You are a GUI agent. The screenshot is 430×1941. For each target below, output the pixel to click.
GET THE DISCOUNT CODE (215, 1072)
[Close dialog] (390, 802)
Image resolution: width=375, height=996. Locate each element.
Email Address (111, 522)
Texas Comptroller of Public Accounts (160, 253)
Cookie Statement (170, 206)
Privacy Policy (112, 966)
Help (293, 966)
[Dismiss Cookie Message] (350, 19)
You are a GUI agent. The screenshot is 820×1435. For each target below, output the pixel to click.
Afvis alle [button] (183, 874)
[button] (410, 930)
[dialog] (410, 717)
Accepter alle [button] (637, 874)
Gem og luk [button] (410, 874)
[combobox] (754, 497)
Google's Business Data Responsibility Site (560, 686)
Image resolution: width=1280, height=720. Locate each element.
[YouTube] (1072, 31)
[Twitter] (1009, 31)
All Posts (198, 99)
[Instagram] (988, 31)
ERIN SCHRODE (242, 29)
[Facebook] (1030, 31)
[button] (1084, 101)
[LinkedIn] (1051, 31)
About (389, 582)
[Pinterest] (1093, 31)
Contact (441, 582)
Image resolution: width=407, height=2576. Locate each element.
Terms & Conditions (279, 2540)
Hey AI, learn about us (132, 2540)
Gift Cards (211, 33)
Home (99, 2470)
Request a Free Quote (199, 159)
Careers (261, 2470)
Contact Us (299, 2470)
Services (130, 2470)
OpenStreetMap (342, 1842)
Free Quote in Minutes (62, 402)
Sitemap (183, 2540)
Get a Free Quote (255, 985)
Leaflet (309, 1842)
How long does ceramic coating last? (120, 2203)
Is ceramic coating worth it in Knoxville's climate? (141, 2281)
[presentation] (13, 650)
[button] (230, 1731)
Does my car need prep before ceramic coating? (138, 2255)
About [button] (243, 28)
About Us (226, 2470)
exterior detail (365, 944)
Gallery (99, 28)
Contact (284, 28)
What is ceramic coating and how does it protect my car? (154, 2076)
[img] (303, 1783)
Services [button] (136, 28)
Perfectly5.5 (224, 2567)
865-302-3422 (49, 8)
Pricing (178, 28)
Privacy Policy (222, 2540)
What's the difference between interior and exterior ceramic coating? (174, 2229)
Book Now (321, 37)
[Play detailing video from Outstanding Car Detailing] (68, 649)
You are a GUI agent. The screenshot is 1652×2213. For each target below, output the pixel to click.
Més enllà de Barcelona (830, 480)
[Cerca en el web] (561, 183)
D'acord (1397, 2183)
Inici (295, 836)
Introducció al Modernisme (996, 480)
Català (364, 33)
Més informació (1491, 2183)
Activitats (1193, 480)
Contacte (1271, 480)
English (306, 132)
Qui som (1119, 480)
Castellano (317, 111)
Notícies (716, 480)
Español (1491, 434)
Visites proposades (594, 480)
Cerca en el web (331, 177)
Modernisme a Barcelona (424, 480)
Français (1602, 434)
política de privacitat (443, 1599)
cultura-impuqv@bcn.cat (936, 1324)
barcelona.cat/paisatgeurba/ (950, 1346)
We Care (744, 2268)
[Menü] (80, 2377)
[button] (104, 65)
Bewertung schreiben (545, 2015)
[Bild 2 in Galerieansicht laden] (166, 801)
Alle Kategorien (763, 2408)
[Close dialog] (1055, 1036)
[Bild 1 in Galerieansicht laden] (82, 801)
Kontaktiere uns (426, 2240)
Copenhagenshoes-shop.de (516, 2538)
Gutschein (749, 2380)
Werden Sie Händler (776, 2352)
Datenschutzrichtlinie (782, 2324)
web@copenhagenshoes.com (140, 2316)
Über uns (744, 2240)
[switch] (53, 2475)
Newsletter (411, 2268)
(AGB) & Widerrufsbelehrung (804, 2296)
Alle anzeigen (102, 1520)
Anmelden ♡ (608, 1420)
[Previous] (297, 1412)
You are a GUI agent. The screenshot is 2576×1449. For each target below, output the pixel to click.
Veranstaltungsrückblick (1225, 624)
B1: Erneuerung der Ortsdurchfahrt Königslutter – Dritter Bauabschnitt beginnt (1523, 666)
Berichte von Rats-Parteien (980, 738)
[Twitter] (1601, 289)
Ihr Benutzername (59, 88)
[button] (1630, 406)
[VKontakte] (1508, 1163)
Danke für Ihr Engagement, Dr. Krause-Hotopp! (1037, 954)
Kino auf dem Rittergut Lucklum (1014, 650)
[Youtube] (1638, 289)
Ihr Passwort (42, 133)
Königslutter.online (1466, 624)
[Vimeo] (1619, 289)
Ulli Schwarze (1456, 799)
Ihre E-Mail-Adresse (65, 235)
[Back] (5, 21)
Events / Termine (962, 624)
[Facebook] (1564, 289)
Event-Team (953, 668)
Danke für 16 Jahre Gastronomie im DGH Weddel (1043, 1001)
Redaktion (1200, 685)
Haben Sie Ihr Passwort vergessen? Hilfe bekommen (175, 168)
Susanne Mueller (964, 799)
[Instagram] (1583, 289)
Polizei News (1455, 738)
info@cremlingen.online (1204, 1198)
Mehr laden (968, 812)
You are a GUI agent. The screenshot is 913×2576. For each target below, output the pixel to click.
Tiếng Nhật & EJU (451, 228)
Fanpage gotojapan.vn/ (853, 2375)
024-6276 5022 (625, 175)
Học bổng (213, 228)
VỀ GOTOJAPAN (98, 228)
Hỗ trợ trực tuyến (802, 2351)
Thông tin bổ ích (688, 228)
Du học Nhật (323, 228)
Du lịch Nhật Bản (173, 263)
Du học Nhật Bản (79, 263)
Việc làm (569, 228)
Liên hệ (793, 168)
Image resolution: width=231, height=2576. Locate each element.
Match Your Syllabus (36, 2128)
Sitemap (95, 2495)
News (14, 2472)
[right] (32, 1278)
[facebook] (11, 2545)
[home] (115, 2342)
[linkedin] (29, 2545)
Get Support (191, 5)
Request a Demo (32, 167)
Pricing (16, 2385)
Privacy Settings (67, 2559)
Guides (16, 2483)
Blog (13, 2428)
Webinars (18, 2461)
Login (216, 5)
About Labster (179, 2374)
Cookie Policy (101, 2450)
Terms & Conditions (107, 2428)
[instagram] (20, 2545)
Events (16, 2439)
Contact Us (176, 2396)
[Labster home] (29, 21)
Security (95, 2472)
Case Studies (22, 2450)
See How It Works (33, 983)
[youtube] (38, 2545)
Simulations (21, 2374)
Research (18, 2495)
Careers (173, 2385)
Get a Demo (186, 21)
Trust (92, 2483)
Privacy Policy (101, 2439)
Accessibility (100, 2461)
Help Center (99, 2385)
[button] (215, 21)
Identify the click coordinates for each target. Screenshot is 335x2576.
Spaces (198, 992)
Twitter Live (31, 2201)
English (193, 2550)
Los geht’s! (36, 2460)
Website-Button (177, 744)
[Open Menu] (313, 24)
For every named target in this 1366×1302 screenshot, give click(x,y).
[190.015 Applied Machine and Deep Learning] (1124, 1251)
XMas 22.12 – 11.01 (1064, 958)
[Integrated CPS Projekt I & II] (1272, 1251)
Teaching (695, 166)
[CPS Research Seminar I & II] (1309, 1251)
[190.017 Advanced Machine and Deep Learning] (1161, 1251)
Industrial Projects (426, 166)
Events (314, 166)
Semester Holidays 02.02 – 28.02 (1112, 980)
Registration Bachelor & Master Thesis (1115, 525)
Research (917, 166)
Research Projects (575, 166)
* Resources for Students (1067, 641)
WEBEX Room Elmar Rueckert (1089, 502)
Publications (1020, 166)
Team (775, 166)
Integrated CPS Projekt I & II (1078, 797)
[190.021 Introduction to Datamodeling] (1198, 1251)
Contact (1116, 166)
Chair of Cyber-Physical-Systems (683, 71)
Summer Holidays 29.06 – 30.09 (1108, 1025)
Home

════════════════

The answer is the full set of records, printed exactly as given.

### Output below
You are a GUI agent. The screenshot is 430×1941. For each target below, output the pixel to click.
GET THE DISCOUNT CODE (215, 1072)
[Close dialog] (390, 802)
Image resolution: width=375, height=996. Locate each element.
Email Address (111, 522)
Texas Comptroller of Public Accounts (160, 253)
Cookie Statement (170, 206)
Privacy Policy (112, 966)
Help (293, 966)
[Dismiss Cookie Message] (350, 19)
You are a GUI agent. The screenshot is 820×1435. For each target below, output the pixel to click.
Afvis alle [button] (183, 874)
[button] (410, 930)
[dialog] (410, 717)
Accepter alle [button] (637, 874)
Gem og luk [button] (410, 874)
[combobox] (754, 497)
Google's Business Data Responsibility Site (560, 686)
Image resolution: width=1280, height=720. Locate each element.
[YouTube] (1072, 31)
[Twitter] (1009, 31)
All Posts (198, 99)
[Instagram] (988, 31)
ERIN SCHRODE (242, 29)
[Facebook] (1030, 31)
[button] (1084, 101)
[LinkedIn] (1051, 31)
About (389, 582)
[Pinterest] (1093, 31)
Contact (441, 582)
Image resolution: width=407, height=2576. Locate each element.
Terms & Conditions (279, 2540)
Hey AI, learn about us (132, 2540)
Gift Cards (211, 33)
Home (99, 2470)
Request a Free Quote (199, 159)
Careers (261, 2470)
Contact Us (299, 2470)
Services (130, 2470)
OpenStreetMap (342, 1842)
Free Quote in Minutes (62, 402)
Sitemap (183, 2540)
Get a Free Quote (255, 985)
Leaflet (309, 1842)
How long does ceramic coating last? (120, 2203)
Is ceramic coating worth it in Knoxville's climate? (141, 2281)
[presentation] (13, 650)
[button] (230, 1731)
Does my car need prep before ceramic coating? (138, 2255)
About [button] (243, 28)
About Us (226, 2470)
exterior detail (365, 944)
Gallery (99, 28)
Contact (284, 28)
What is ceramic coating and how does it protect my car? (154, 2076)
[img] (303, 1783)
Services [button] (136, 28)
Perfectly5.5 (224, 2567)
865-302-3422 (49, 8)
Pricing (178, 28)
Privacy Policy (222, 2540)
What's the difference between interior and exterior ceramic coating? (174, 2229)
Book Now (321, 37)
[Play detailing video from Outstanding Car Detailing] (68, 649)
You are a GUI agent. The screenshot is 1652×2213. For each target below, output the pixel to click.
Més enllà de Barcelona (830, 480)
[Cerca en el web] (561, 183)
D'acord (1397, 2183)
Inici (295, 836)
Introducció al Modernisme (996, 480)
Català (364, 33)
Més informació (1491, 2183)
Activitats (1193, 480)
Contacte (1271, 480)
English (306, 132)
Qui som (1119, 480)
Castellano (317, 111)
Notícies (716, 480)
Español (1491, 434)
Visites proposades (594, 480)
Cerca en el web (331, 177)
Modernisme a Barcelona (424, 480)
Français (1602, 434)
política de privacitat (443, 1599)
cultura-impuqv@bcn.cat (936, 1324)
barcelona.cat/paisatgeurba/ (950, 1346)
We Care (744, 2268)
[Menü] (80, 2377)
[button] (104, 65)
Bewertung schreiben (545, 2015)
[Bild 2 in Galerieansicht laden] (166, 801)
Alle Kategorien (763, 2408)
[Close dialog] (1055, 1036)
[Bild 1 in Galerieansicht laden] (82, 801)
Kontaktiere uns (426, 2240)
Copenhagenshoes-shop.de (516, 2538)
Gutschein (749, 2380)
Werden Sie Händler (776, 2352)
Datenschutzrichtlinie (782, 2324)
web@copenhagenshoes.com (140, 2316)
Über uns (744, 2240)
[switch] (53, 2475)
Newsletter (411, 2268)
(AGB) & Widerrufsbelehrung (804, 2296)
Alle anzeigen (102, 1520)
Anmelden ♡ (608, 1420)
[Previous] (297, 1412)
You are a GUI agent. The screenshot is 2576×1449. For each target below, output the pixel to click.
Veranstaltungsrückblick (1225, 624)
B1: Erneuerung der Ortsdurchfahrt Königslutter – Dritter Bauabschnitt beginnt (1523, 666)
Berichte von Rats-Parteien (980, 738)
[Twitter] (1601, 289)
Ihr Benutzername (59, 88)
[button] (1630, 406)
[VKontakte] (1508, 1163)
Danke für Ihr Engagement, Dr. Krause-Hotopp! (1037, 954)
Kino auf dem Rittergut Lucklum (1014, 650)
[Youtube] (1638, 289)
Ihr Passwort (42, 133)
Königslutter.online (1466, 624)
[Vimeo] (1619, 289)
Ulli Schwarze (1456, 799)
Ihre E-Mail-Adresse (65, 235)
[Back] (5, 21)
Events / Termine (962, 624)
[Facebook] (1564, 289)
Event-Team (953, 668)
Danke für 16 Jahre Gastronomie im DGH Weddel (1043, 1001)
Redaktion (1200, 685)
Haben Sie Ihr Passwort vergessen? Hilfe bekommen (175, 168)
Susanne Mueller (964, 799)
[Instagram] (1583, 289)
Polizei News (1455, 738)
info@cremlingen.online (1204, 1198)
Mehr laden (968, 812)
You are a GUI agent. The screenshot is 913×2576. For each target below, output the pixel to click.
Tiếng Nhật & EJU (451, 228)
Fanpage gotojapan.vn/ (853, 2375)
024-6276 5022 (625, 175)
Học bổng (213, 228)
VỀ GOTOJAPAN (98, 228)
Hỗ trợ trực tuyến (802, 2351)
Thông tin bổ ích (688, 228)
Du học Nhật (323, 228)
Du lịch Nhật Bản (173, 263)
Du học Nhật Bản (79, 263)
Việc làm (569, 228)
Liên hệ (793, 168)
Image resolution: width=231, height=2576. Locate each element.
Match Your Syllabus (36, 2128)
Sitemap (95, 2495)
News (14, 2472)
[right] (32, 1278)
[facebook] (11, 2545)
[home] (115, 2342)
[linkedin] (29, 2545)
Get Support (191, 5)
Request a Demo (32, 167)
Pricing (16, 2385)
Privacy Settings (67, 2559)
Guides (16, 2483)
Blog (13, 2428)
Webinars (18, 2461)
Login (216, 5)
About Labster (179, 2374)
Cookie Policy (101, 2450)
Terms & Conditions (107, 2428)
[instagram] (20, 2545)
Events (16, 2439)
Contact Us (176, 2396)
[Labster home] (29, 21)
Security (95, 2472)
Case Studies (22, 2450)
See How It Works (33, 983)
[youtube] (38, 2545)
Simulations (21, 2374)
Research (18, 2495)
Careers (173, 2385)
Get a Demo (186, 21)
Trust (92, 2483)
Privacy Policy (101, 2439)
Accessibility (100, 2461)
Help Center (99, 2385)
[button] (215, 21)
Identify the click coordinates for each target. Screenshot is 335x2576.
Spaces (198, 992)
Twitter Live (31, 2201)
English (193, 2550)
Los geht’s! (36, 2460)
Website-Button (177, 744)
[Open Menu] (313, 24)
For every named target in this 1366×1302 screenshot, give click(x,y).
[190.015 Applied Machine and Deep Learning] (1124, 1251)
XMas 22.12 – 11.01 (1064, 958)
[Integrated CPS Projekt I & II] (1272, 1251)
Teaching (695, 166)
[CPS Research Seminar I & II] (1309, 1251)
[190.017 Advanced Machine and Deep Learning] (1161, 1251)
Industrial Projects (426, 166)
Events (314, 166)
Semester Holidays 02.02 – 28.02 (1112, 980)
Registration Bachelor & Master Thesis (1115, 525)
Research (917, 166)
Research Projects (575, 166)
* Resources for Students (1067, 641)
WEBEX Room Elmar Rueckert (1089, 502)
Publications (1020, 166)
Team (775, 166)
Integrated CPS Projekt I & II (1078, 797)
[190.021 Introduction to Datamodeling] (1198, 1251)
Contact (1116, 166)
Chair of Cyber-Physical-Systems (683, 71)
Summer Holidays 29.06 – 30.09 (1108, 1025)
Home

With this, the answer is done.